Another Way Out for the Supreme Court in NAMUNDNO?

I’ve been very pessimistic about Section 5’s chances of surviving in the Supreme Court, going so far as to suggest new congressional legislation that could moot the case. I don’t see any movement in that direction.
But Gerry Hebert offers a technicality that could allow the Court to reject the plaintiff’s challenge and leave the issue open for another day. You can read his post for the details, but the basic thrust is that, though the district may have standing to raise a facial challenge to the law, in fact in its lawsuit below the district may have abandoned the challenge, raising only an as applied challenge. For reasons Gerry explains, there well may not be standing to bring such an as applied challenge.
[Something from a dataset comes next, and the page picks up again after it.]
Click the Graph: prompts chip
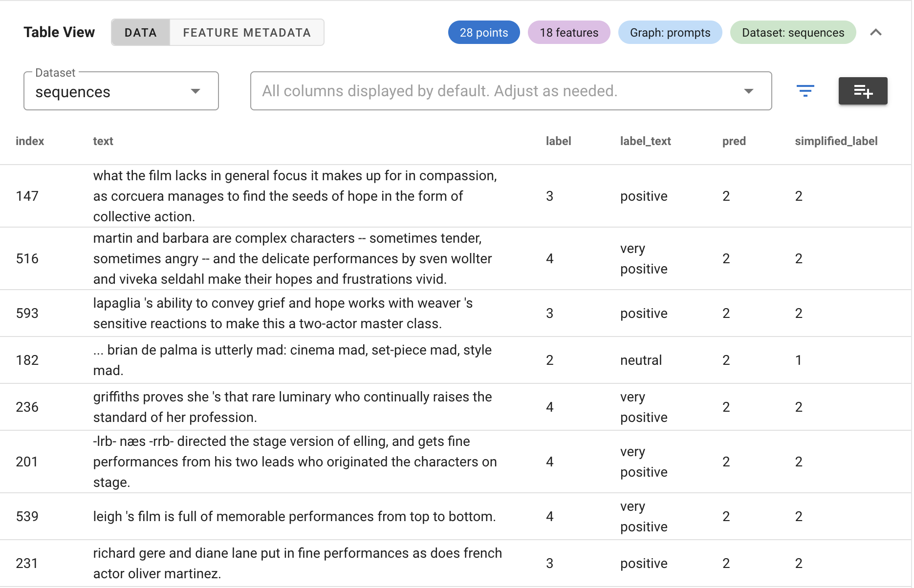This screenshot has width=914, height=588. point(670,32)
If (and it is a big if) Justice Kennedy does not want to decide this case right now, I’m sure he’d find at least four more votes willing to say that there is a lack of standing. The upshot would be that the question of section 5’s constitutionality would await a new lawsuit (assuming another jurisdiction not presenting the same standing issues) or an amended lawsuit in NAMUDNO, buying a couple of terms before the issue returns to the Supreme Court. By then, perhaps Congress would have fixed some of the constitutional issues with the VRA, or there could be changes in Supreme Court personnel (though that is not overly likely in a way to influence the outcome of the vote).
Especially if the Court does something bold in the campaign finance case (such as striking down the longstanding ban on the spending of corporate treasury funds in federal elections), it might want to leave the VRA issue for another day.